→ Goal: From each entry below, extract all of the text and copy every line word for word, leaving the pictures out of your answer.

→ Material for this task:
== == ==

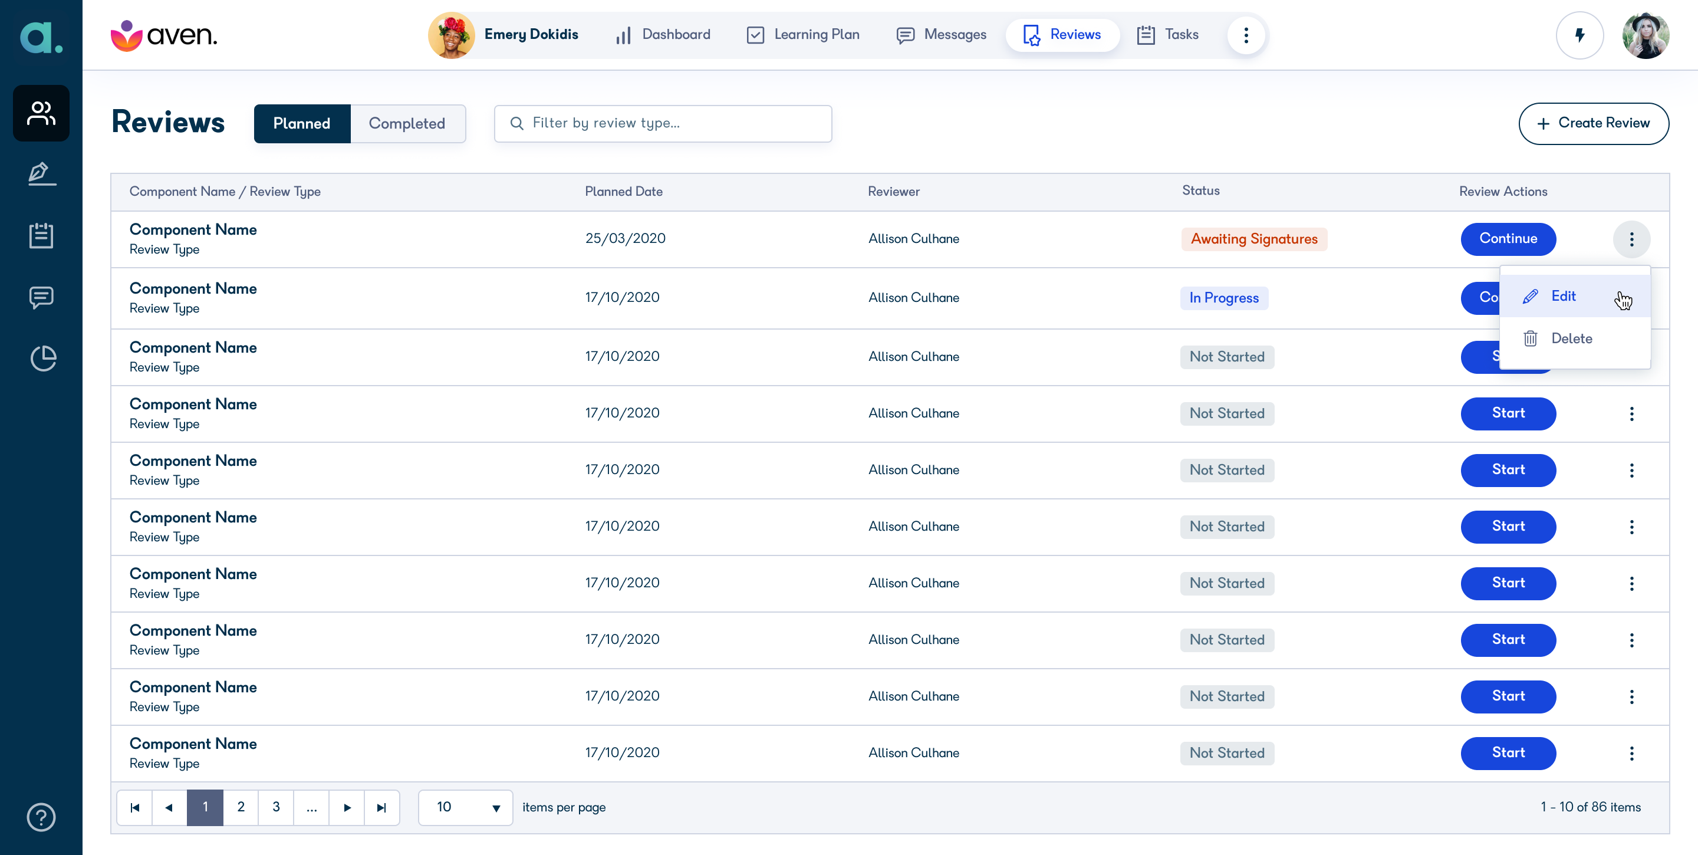Switch to the Completed reviews toggle
The height and width of the screenshot is (855, 1698).
tap(407, 123)
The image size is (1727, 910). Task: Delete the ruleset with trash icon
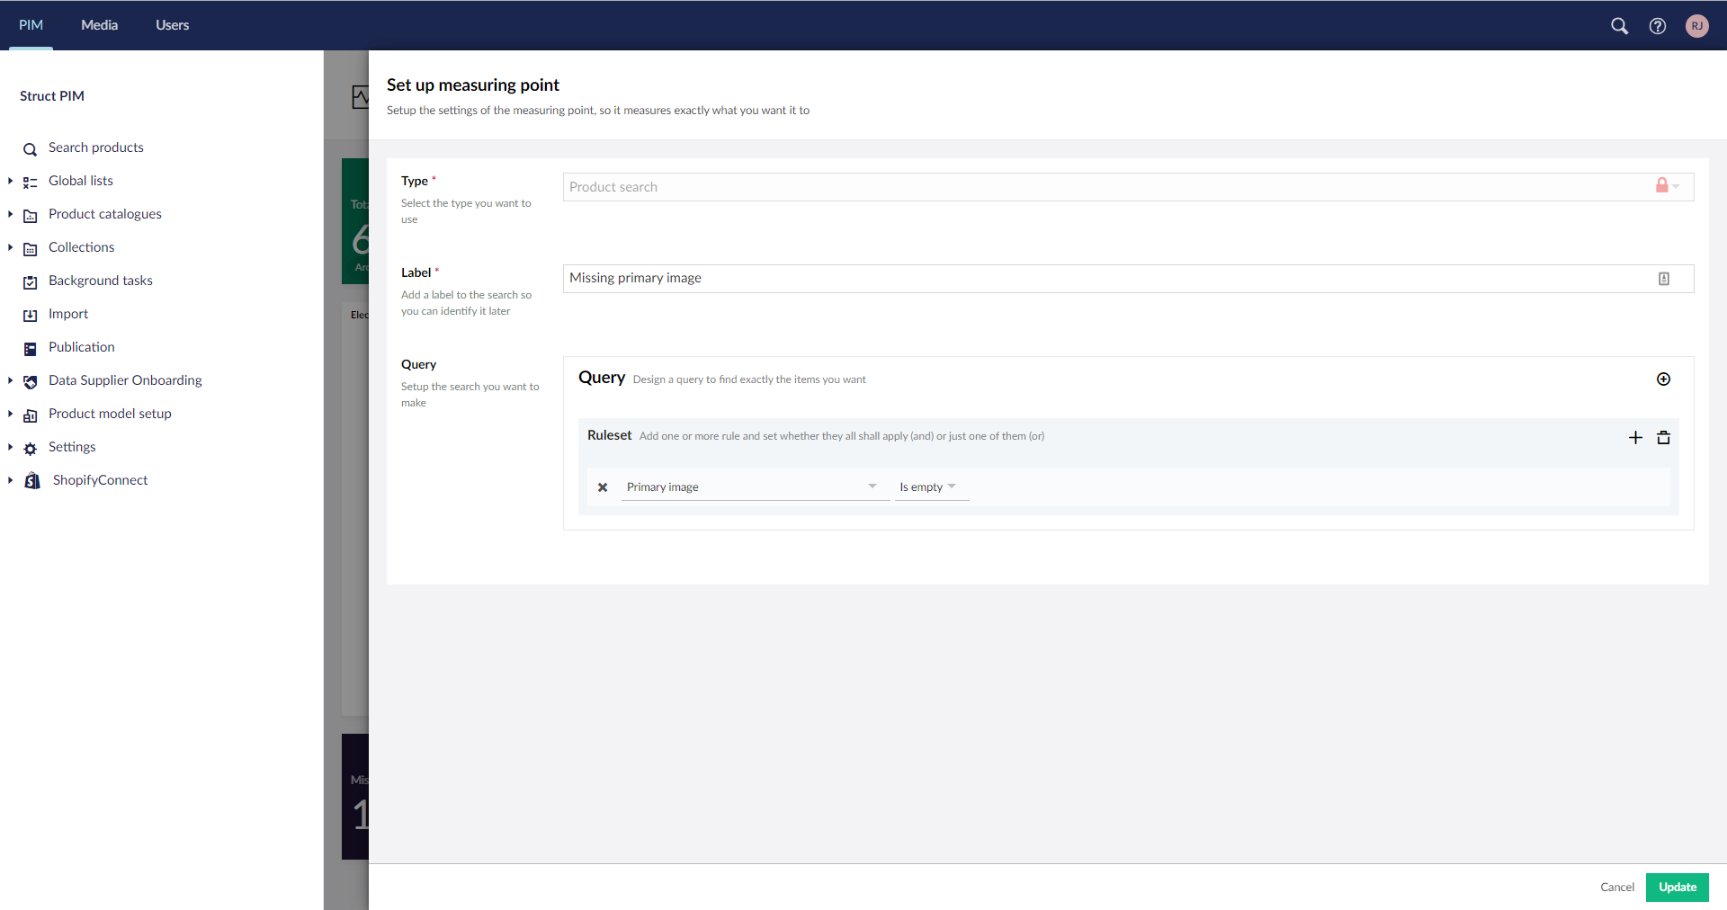[x=1663, y=438]
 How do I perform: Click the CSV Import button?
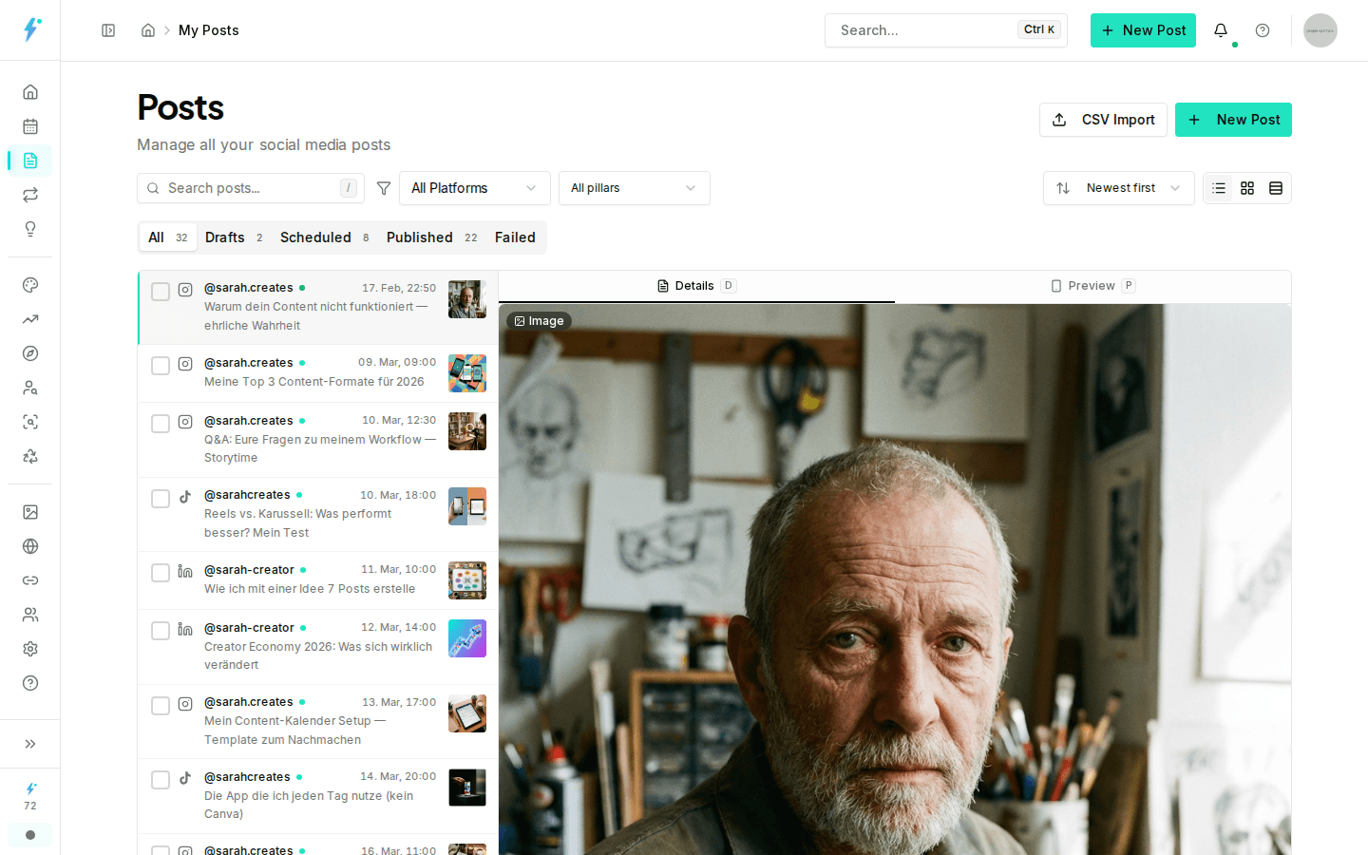pos(1103,120)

== == ==

→ Response to the exercise:
Switch to the Completed reviews toggle
The height and width of the screenshot is (855, 1698).
tap(407, 123)
The image size is (1727, 910). Task: Delete the ruleset with trash icon
[x=1663, y=438]
 How do I perform: Click the CSV Import button?
pos(1103,120)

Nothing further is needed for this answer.